## Your instructions
Only the lines below from the one containing "Where should I" to the one containing "Given: Select the Solução Controle tag" should be repeated, both included and unchanged.

## Stored data entries
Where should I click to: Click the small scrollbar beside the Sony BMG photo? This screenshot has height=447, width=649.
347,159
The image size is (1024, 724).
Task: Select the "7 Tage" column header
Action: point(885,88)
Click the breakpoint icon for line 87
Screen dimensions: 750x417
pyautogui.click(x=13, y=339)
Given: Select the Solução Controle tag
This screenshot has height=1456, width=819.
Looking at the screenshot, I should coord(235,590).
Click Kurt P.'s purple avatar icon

--

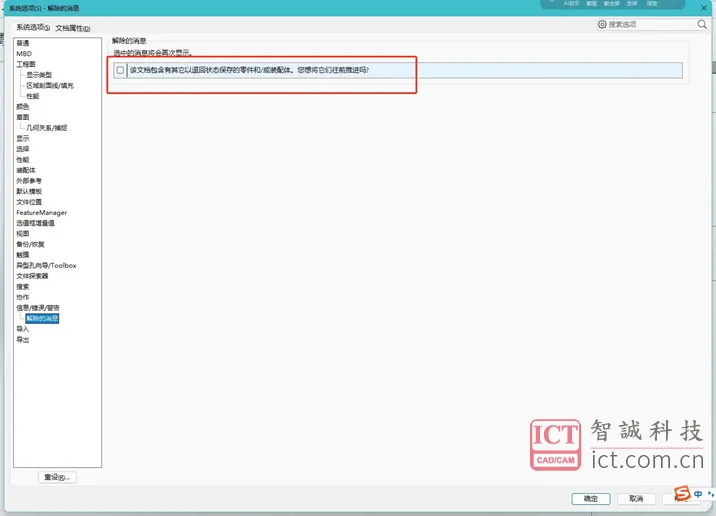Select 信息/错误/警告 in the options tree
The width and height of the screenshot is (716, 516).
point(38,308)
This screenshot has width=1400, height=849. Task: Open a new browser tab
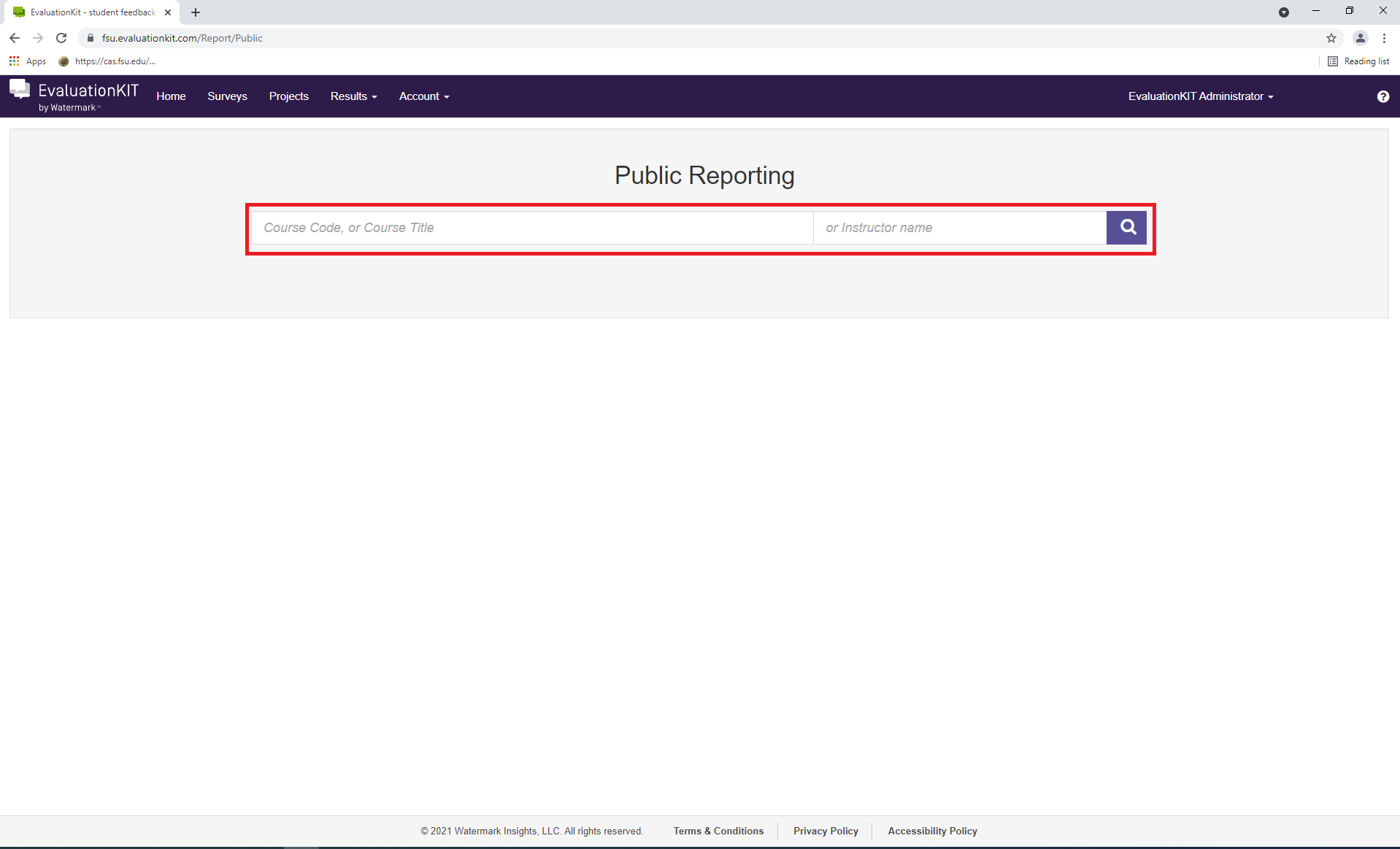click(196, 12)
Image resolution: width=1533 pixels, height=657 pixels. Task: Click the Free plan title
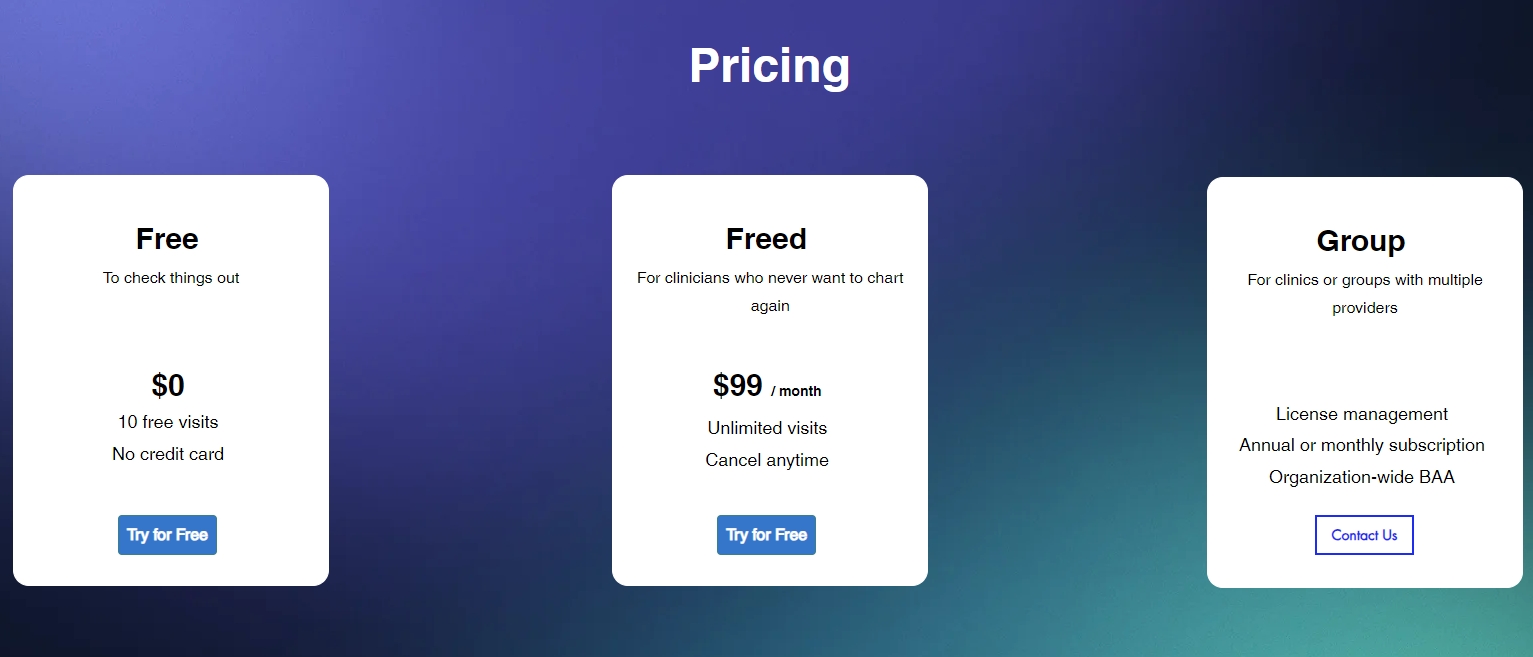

--

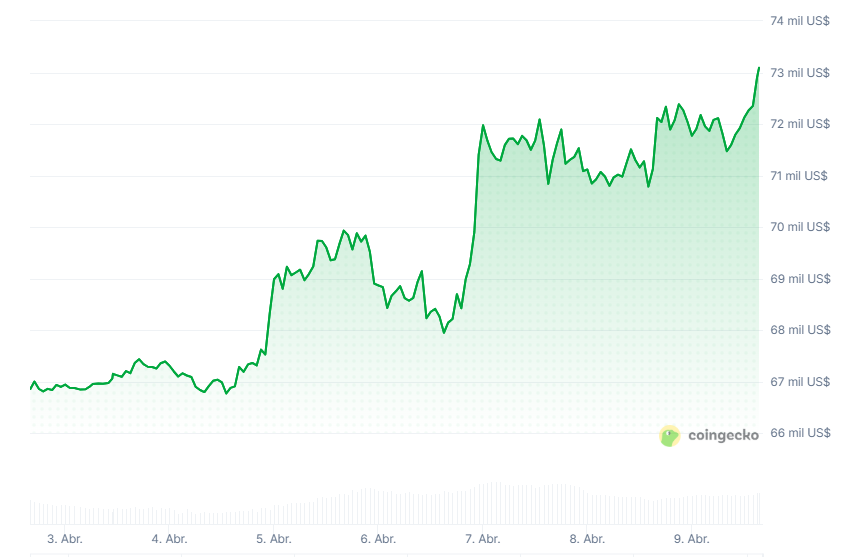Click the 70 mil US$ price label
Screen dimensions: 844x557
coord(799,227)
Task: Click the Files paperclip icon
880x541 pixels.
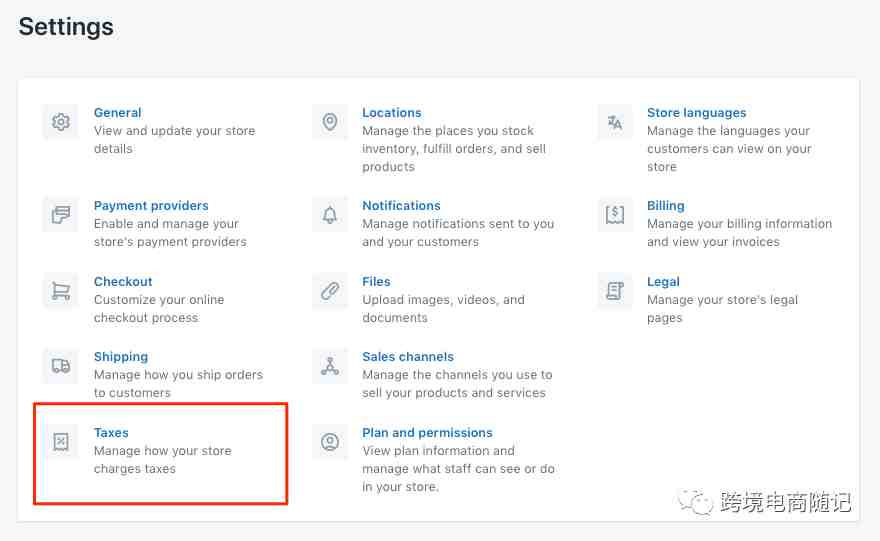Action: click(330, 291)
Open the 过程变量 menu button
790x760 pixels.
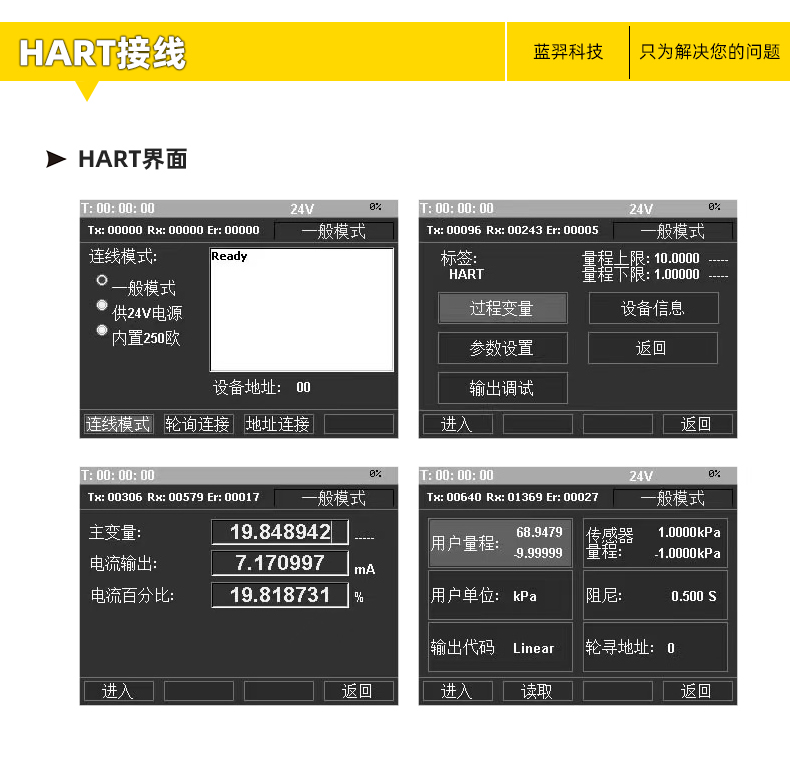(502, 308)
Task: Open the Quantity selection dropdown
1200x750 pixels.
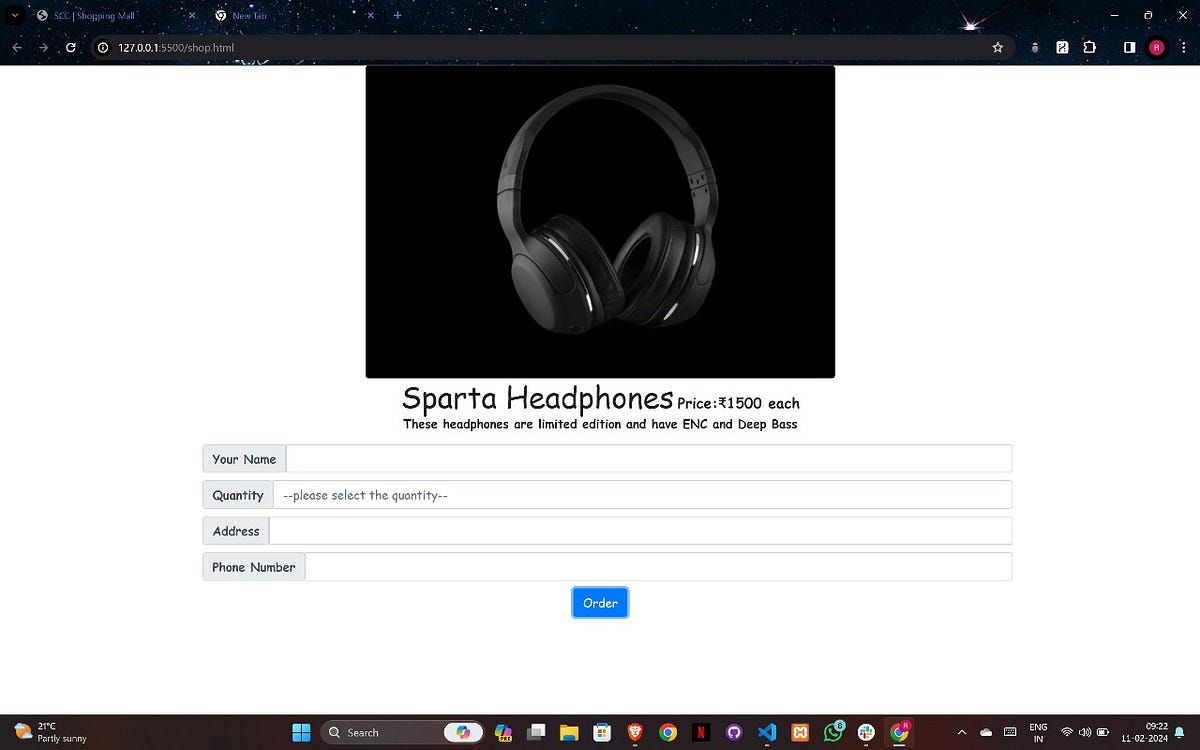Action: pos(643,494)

## Written reply
Where should I click to: Click the small scrollbar beside the Sony BMG photo? This screenshot has height=447, width=649.
347,159
The image size is (1024, 724).
Task: Select the "7 Tage" column header
Action: point(885,88)
Click the breakpoint icon for line 87
Screen dimensions: 750x417
pyautogui.click(x=13, y=339)
Given: Select the Solução Controle tag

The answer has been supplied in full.